We found that labelling on Asda’s 400g Healthy wholegrain bread made statements about omega 3 that were wrong.
Asda claimed to be ‘using special linseed which has been heated in order to liberate the beneficial oils’.
But linseed oil is from a plant source and doesn’t contain the most beneficial source of omega 3 – and exposure to heat can destroy the nutrient.
The label also claimed that four slices provide 31.3g of omega 3. But Which? tests revealed the loaf had just 0.009g per 100g of the type of omega 3 that’s proven to keep your heart healthy, so to get your daily amount of that type of omega 3 you’d have to eat just over 11 loaves a day.
We also found that the difference between the less beneficial, plant-based omega 3 and oily fish-based sources of omega 3 is rarely made clear on food labels.
For example, the label on So Good Soya Essential Omega 3 drink doesn’t make it clear that the nutrient inside isn’t the type that’s proven to help keep your heart healthy.
Even labels on products with added fish oil often fail to make it clear how much you’d have to consume to get a useful amount of omega 3. People would need to drink one and a half litres every day of Tesco’s Healthy Living pomegranate juice to get a beneficial measure of omega 3.
Which? Editor Neil Fowler said: ‘A good many food manufacturers are riding the money-making omega 3 wave by adding it to all sorts of foods and failing to mention that it may not be the right sort of omega 3 – or enough of it – to be as beneficial as simply eating oily fish.
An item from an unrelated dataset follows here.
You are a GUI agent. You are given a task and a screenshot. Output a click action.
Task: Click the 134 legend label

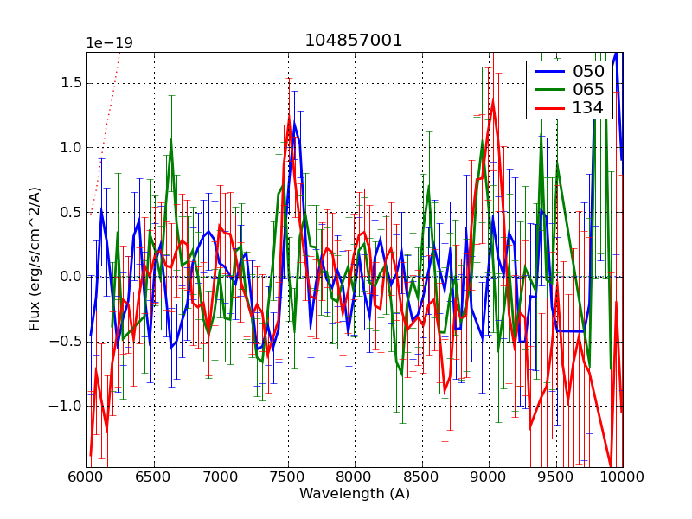point(588,108)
‘We want to see food companies backing up the omega 3 health claims they make on labels, and the Food Standards Agency giving clearer advice on recommended levels.’
Asda to change label
Asda admitted a typing error with the claimed amount of omega 3 in four slices of its Healthy wholegrain bread. It agreed the label may be confusing and said it would withdraw the bread from sale while the packaging is redesigned.
A spokesman said: ‘As soon as Which? brought this to our attention we took the bread off our shelves straight away.
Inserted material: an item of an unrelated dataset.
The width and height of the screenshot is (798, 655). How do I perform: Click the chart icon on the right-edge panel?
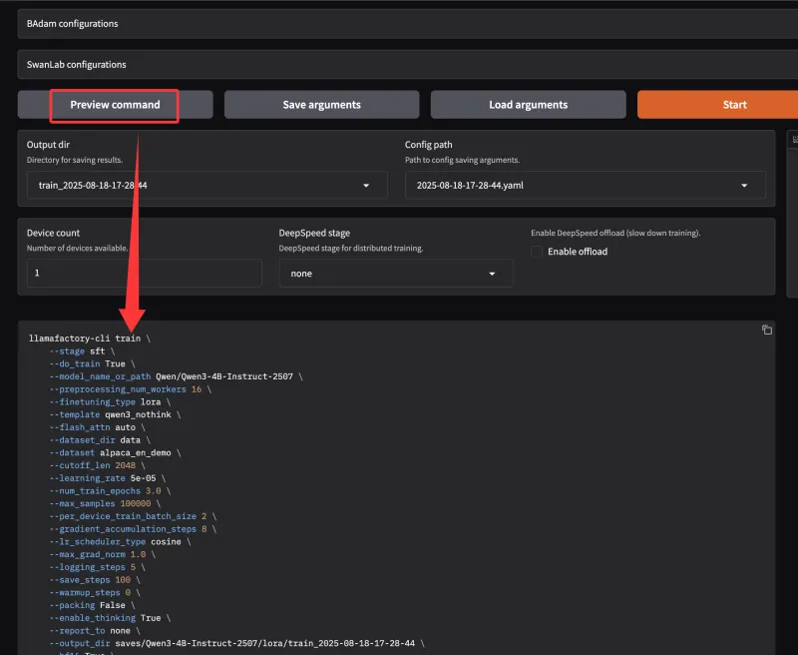(x=794, y=140)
‘It was never our intention to mislead our customers into thinking this product was any healthier than it is. Unfortunately a printing error meant that the amount of omega 3 stated for eating four slices of bread was 31.3g – when in fact the correct amount is 1.26g.
‘All other nutritional information provided on pack in relation to the amount of omega 3 was correct. Until we have sorted out the packaging the product will remain off sale.’